*** Opening DATASET RECORDS ***

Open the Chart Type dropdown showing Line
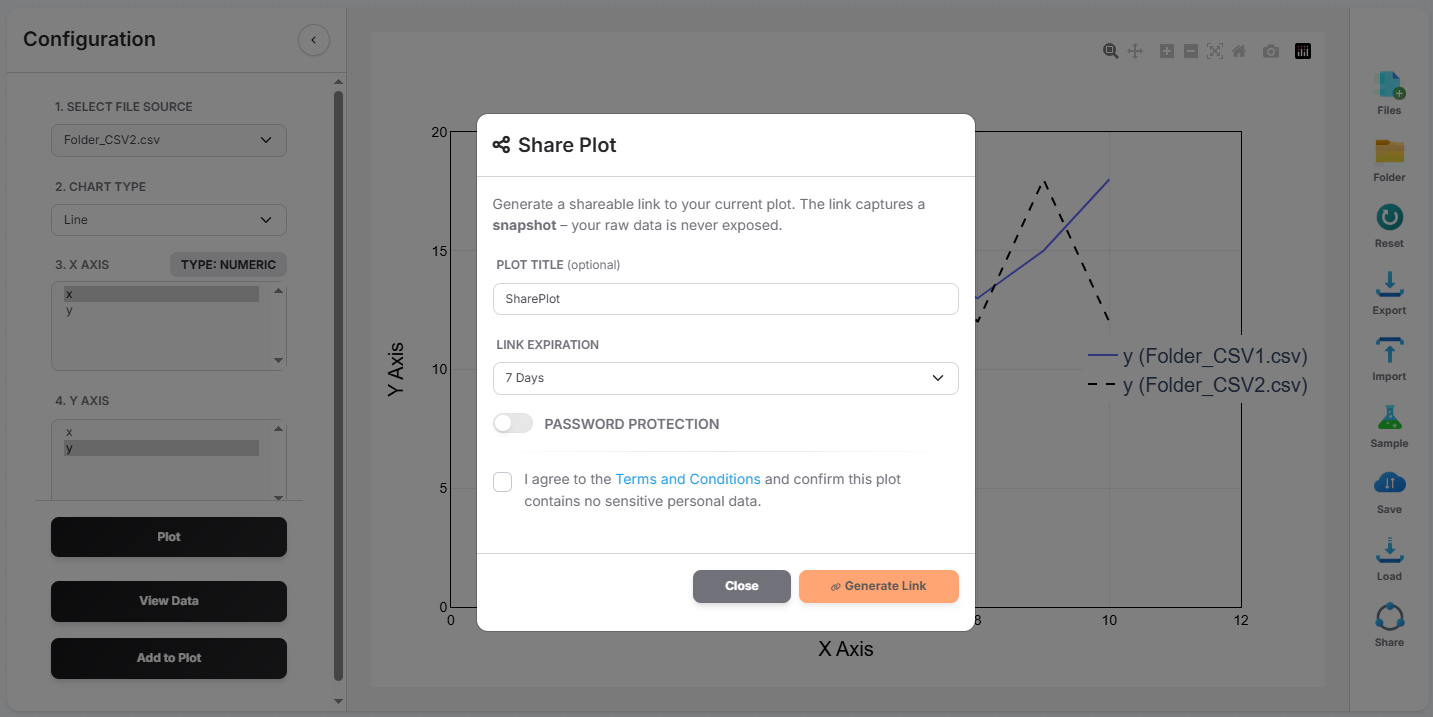1433x717 pixels. click(x=168, y=220)
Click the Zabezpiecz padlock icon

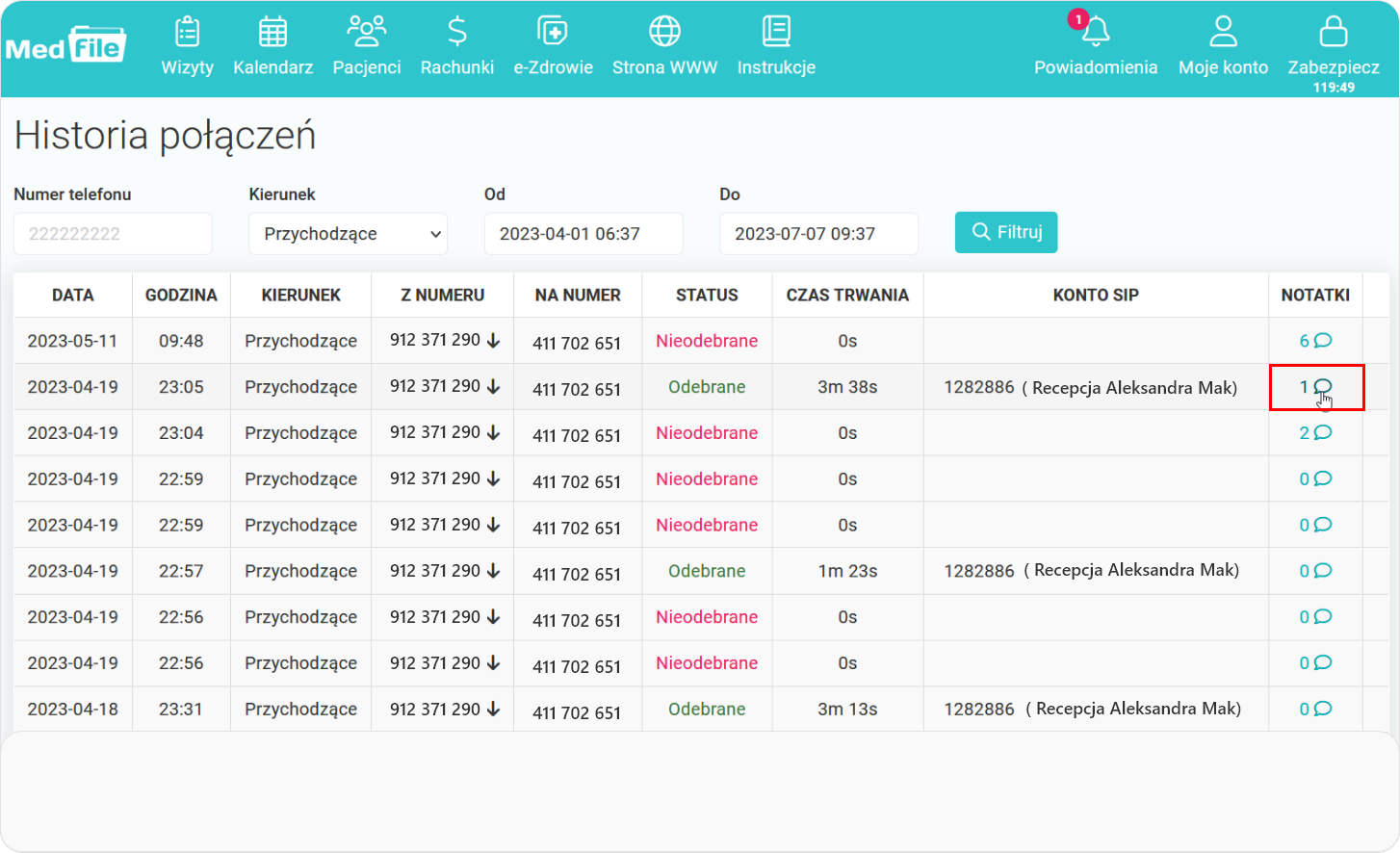coord(1334,32)
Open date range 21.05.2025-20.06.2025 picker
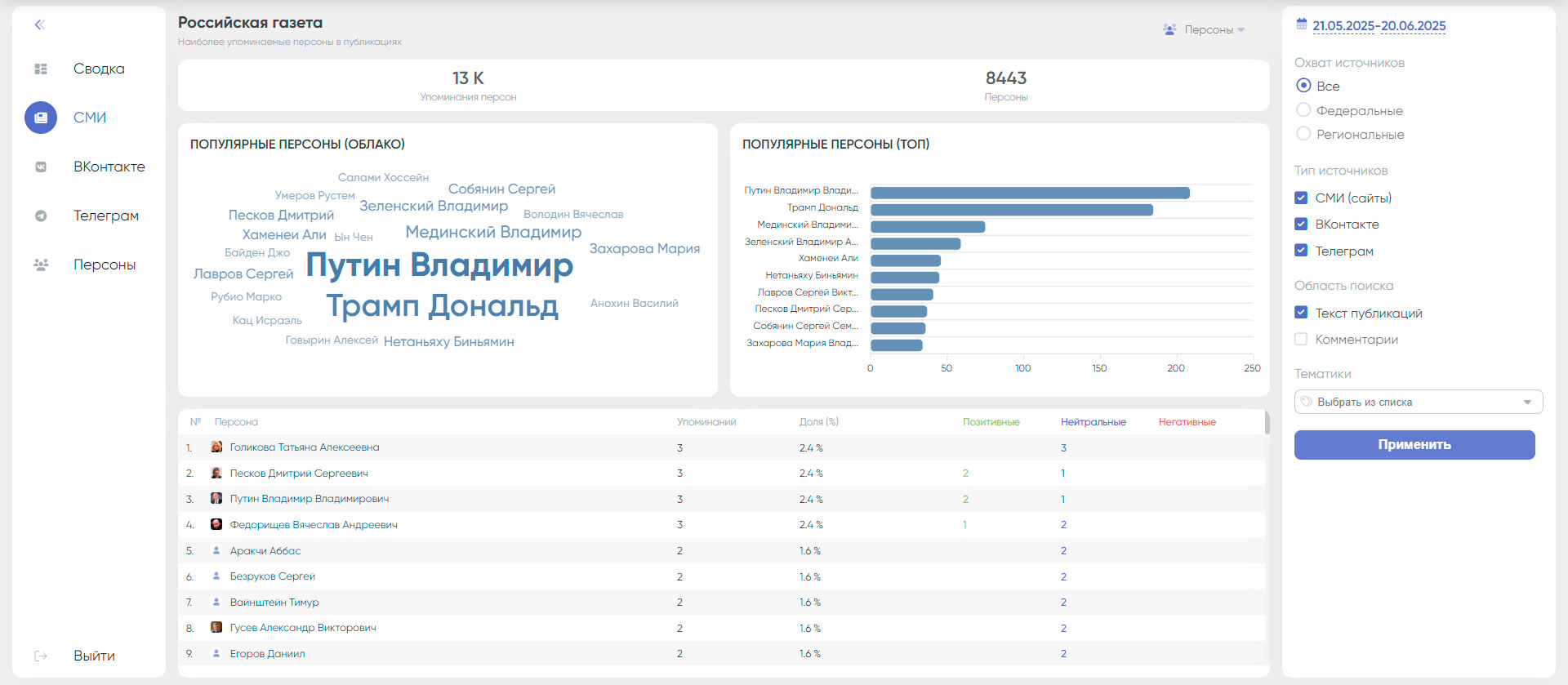Screen dimensions: 1568x685 (x=1379, y=26)
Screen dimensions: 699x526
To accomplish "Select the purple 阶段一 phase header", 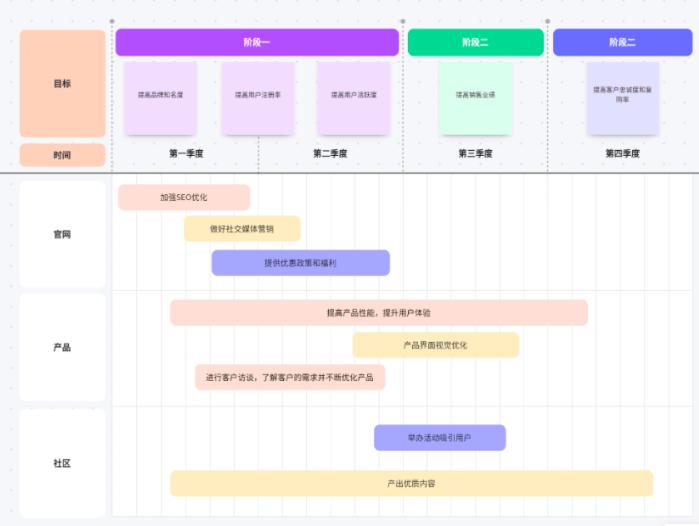I will pos(257,42).
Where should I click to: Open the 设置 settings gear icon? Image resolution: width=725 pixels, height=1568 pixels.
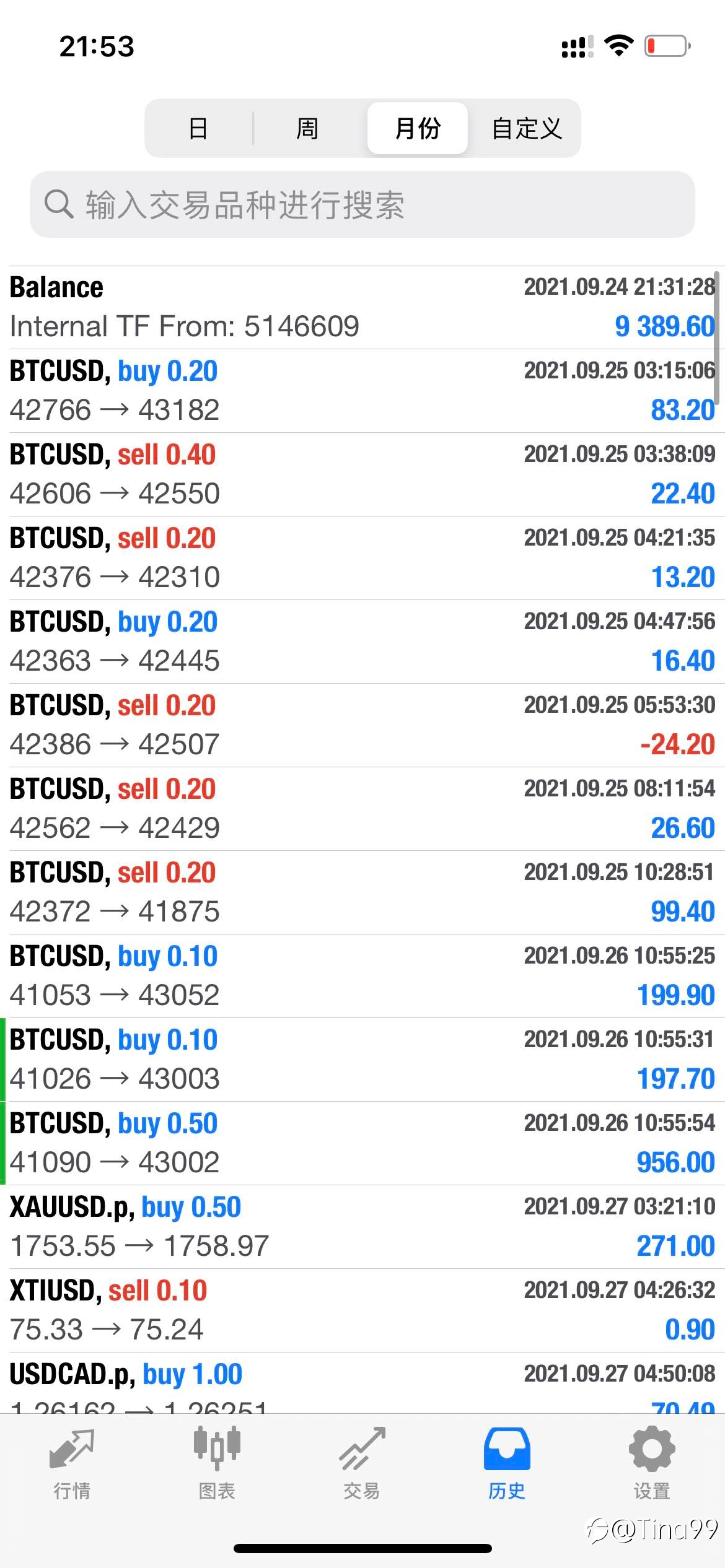(x=652, y=1448)
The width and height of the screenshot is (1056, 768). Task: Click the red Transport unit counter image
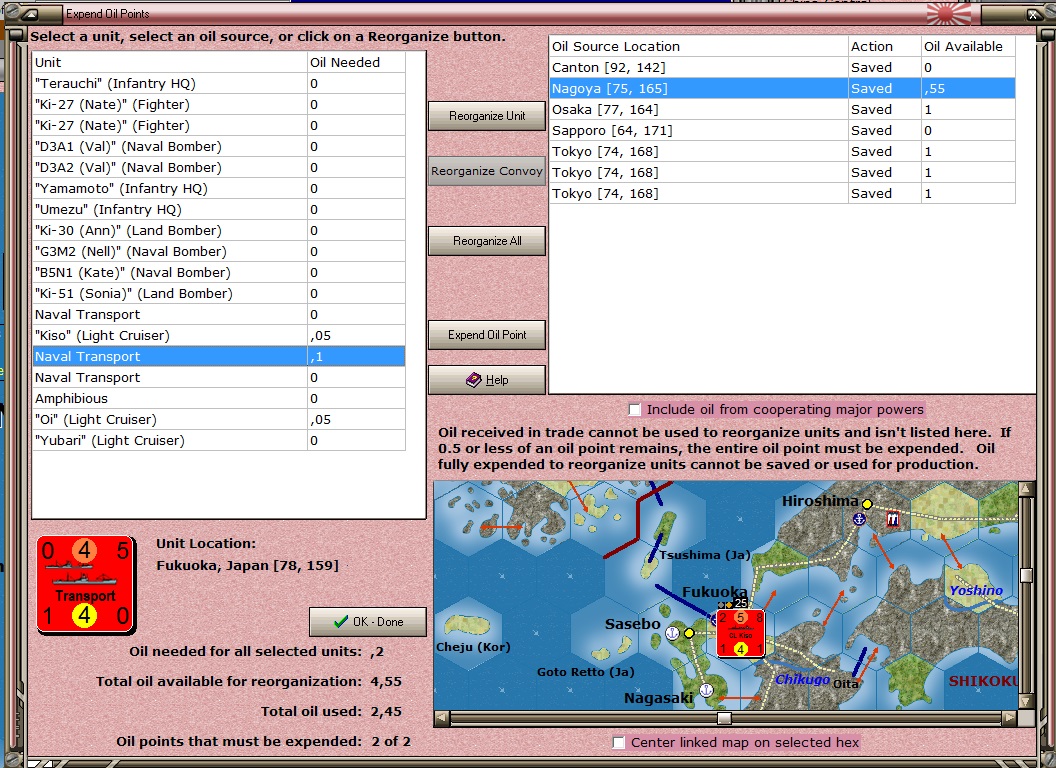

*** Closing DATASET RECORDS ***

## PROBLEM STATEMENT
The line containing "Where should I" and each line after it through the end of the listing above are to be written out exactly, without the pictures.

## TASK RESULT
Where should I click to: Open the 设置 settings gear icon? Image resolution: width=725 pixels, height=1568 pixels.
(x=652, y=1448)
The width and height of the screenshot is (1056, 768). Task: Click the red Transport unit counter image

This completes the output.